As Piotr Spyra articulates, “[I]t is hard to find in this play, or any other, a clear religious agenda involving fairies. The light-hearted, non-demonic approach that informs these plays makes it dif­ficult to argue that Shakespeare took fairy belief seriously” (211). Shakespeare’s agenda may not be entirely religious or entirely mystical, but I would argue that religion is being used as a means to an end. He is using the ambiguity of religion during its time of publication (on the cusp of the sixteenth century into the seventeenth) to make a grander point. Even though Titania temporarily falls in love with Bottom, and Lysander and Demetrius both with Helena, the mix-up speaks to love and religion as a delineation of trial and error. Amidst the chaos that has erupted, Puck says, “Lord, what fools these mortals be!” (III. ii. 117). As a voyeur to the aftermath of the drama, Puck highlights the moral of the story: love, as a kind of religion, can be challenging and tricky. However, these complications introduce access and opportunity to celebrate the amateurism that comes with one’s faith and faith in love. The court world and green world come to act as liminal spaces because, in a sense, “liminality captures in-between situations and conditions characterized by the dislocation of established structures, the reversal of hierarchies, and uncertainty about the continuity of tradition and future outcomes” (Horváth et al. 2). The court world and green world, in my opinion, function as two extremes of truth in the same way that the Reformation era was working against the extremities of established structures like Protestantism and Catholicism.

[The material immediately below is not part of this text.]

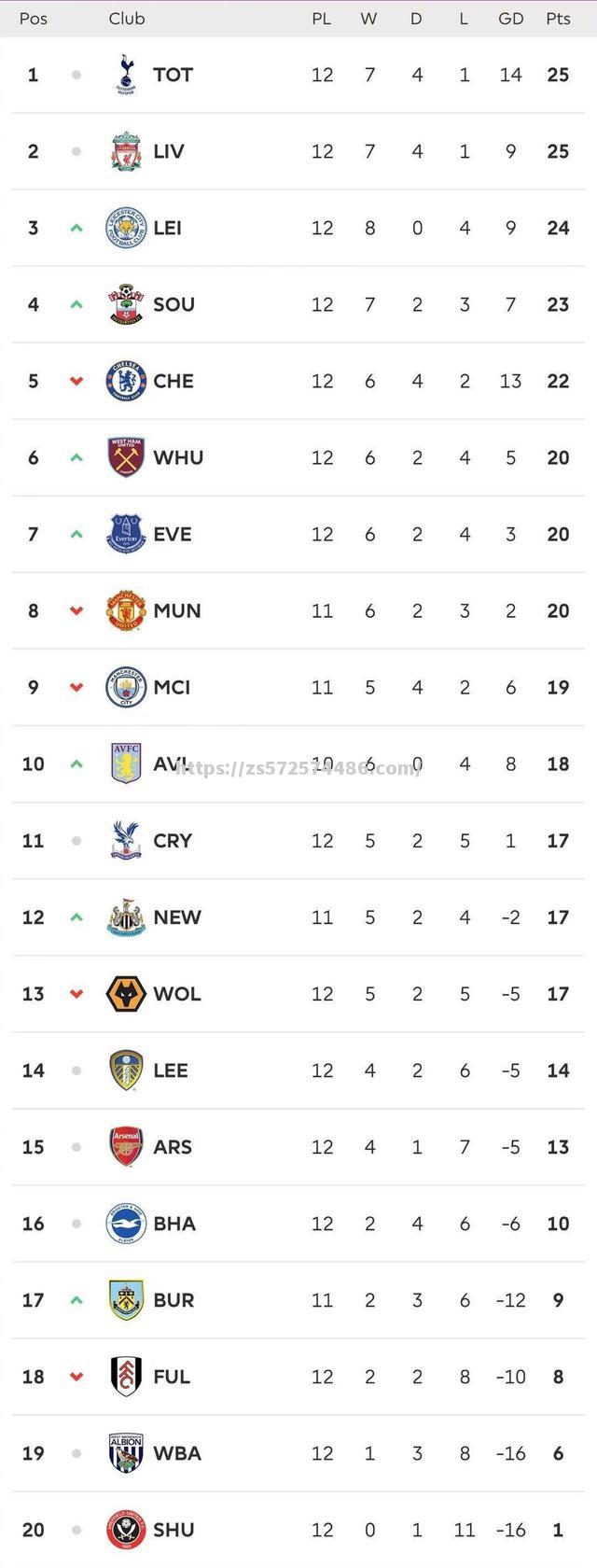Click the Everton club crest
This screenshot has width=597, height=1568.
click(x=126, y=534)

The end of the play is where we begin to see an attempt to enact a sense of normalcy that is, of course, driven by marriage as an archetypal unifying tradition of comedy. More importantly, we see an interesting merging of the court world and green world in Act IV, scene i, when Theseus, Hippolyta, and Egeus go to the forest to celebrate May Day. They come across all four lovers sound asleep and awaken them. Lysander attempts to justify their necessity to flee “the peril of the Athenian law” (IV. i. 159) and Egeus is armed and ready to enforce a punishment for their attempts to undermine his “consent” (IV. i. 165). However, Demetrius interrupts the verbal tiff to make a confession. He speaks the following:

But, my good lord, I wot not by what power

(But by some power it is) my love to Hermia,

Melted as the snow, seems to me now

As the remembrance of an idle gaud

Which in my childhood I did dote upon,

And all the faith, the virtue of my heart,

The object and the pleasure of mine eye,

Is only Helena. To her, my lord,

Was I betrothed ere I saw Hermia.

But like a sickness did I loathe this food.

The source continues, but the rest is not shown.